Repeat all the data word for word.

Dataset entries:
= Beginning of Section =
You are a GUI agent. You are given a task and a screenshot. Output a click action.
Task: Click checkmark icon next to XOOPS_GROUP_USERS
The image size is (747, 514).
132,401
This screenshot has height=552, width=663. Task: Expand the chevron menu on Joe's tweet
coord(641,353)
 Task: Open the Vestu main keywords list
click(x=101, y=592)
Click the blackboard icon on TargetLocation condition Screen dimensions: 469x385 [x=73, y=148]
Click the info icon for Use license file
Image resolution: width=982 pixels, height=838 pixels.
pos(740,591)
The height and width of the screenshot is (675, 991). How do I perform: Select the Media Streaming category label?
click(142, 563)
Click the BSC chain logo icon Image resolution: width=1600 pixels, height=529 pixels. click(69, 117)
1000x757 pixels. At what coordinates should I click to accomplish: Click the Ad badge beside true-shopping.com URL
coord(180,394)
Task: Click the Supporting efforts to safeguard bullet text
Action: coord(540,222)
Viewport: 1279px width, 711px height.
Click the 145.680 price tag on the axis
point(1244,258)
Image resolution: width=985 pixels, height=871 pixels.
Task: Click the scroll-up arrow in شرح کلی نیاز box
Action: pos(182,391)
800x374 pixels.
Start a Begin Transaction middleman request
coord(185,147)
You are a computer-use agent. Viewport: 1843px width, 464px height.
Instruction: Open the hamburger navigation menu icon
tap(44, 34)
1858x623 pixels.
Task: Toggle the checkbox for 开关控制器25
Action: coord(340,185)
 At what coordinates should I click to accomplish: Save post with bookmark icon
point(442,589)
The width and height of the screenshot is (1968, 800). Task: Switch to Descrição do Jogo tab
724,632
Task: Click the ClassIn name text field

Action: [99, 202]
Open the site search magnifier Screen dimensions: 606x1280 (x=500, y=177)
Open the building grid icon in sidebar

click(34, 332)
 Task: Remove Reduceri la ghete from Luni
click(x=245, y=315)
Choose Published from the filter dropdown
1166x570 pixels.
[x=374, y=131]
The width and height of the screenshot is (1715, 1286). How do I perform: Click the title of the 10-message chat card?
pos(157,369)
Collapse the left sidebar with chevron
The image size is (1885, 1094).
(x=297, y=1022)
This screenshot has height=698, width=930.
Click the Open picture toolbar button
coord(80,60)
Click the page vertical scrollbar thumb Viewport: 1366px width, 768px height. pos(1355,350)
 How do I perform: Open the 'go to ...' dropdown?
= End of Section =
=== TASK OUTPUT ===
You are a GUI agent. You are given a task and a screenshot. Output a click action.
Task: Click checkmark icon next to XOOPS_GROUP_USERS
The image size is (747, 514).
132,401
This screenshot has height=552, width=663. Task: Expand the chevron menu on Joe's tweet
coord(641,353)
 Task: Open the Vestu main keywords list
click(x=101, y=592)
Click the blackboard icon on TargetLocation condition Screen dimensions: 469x385 [x=73, y=148]
Click the info icon for Use license file
Image resolution: width=982 pixels, height=838 pixels.
pos(740,591)
The height and width of the screenshot is (675, 991). How do I perform: Select the Media Streaming category label?
click(142, 563)
Click the BSC chain logo icon Image resolution: width=1600 pixels, height=529 pixels. click(69, 117)
1000x757 pixels. At what coordinates should I click to accomplish: Click the Ad badge beside true-shopping.com URL
coord(180,394)
Task: Click the Supporting efforts to safeguard bullet text
Action: coord(540,222)
Viewport: 1279px width, 711px height.
Click the 145.680 price tag on the axis
point(1244,258)
Image resolution: width=985 pixels, height=871 pixels.
Task: Click the scroll-up arrow in شرح کلی نیاز box
Action: pos(182,391)
800x374 pixels.
Start a Begin Transaction middleman request
coord(185,147)
You are a computer-use agent. Viewport: 1843px width, 464px height.
Instruction: Open the hamburger navigation menu icon
tap(44, 34)
1858x623 pixels.
Task: Toggle the checkbox for 开关控制器25
Action: coord(340,185)
 At what coordinates should I click to accomplish: Save post with bookmark icon
point(442,589)
The width and height of the screenshot is (1968, 800). Task: Switch to Descrição do Jogo tab
724,632
Task: Click the ClassIn name text field

Action: [99, 202]
Open the site search magnifier Screen dimensions: 606x1280 (x=500, y=177)
Open the building grid icon in sidebar

click(34, 332)
 Task: Remove Reduceri la ghete from Luni
click(x=245, y=315)
Choose Published from the filter dropdown
1166x570 pixels.
[x=374, y=131]
The width and height of the screenshot is (1715, 1286). How do I perform: Click the title of the 10-message chat card?
pos(157,369)
Collapse the left sidebar with chevron
The image size is (1885, 1094).
(x=297, y=1022)
This screenshot has height=698, width=930.
Click the Open picture toolbar button
coord(80,60)
Click the page vertical scrollbar thumb Viewport: 1366px width, 768px height. pos(1355,350)
 How do I perform: Open the 'go to ...' dropdown?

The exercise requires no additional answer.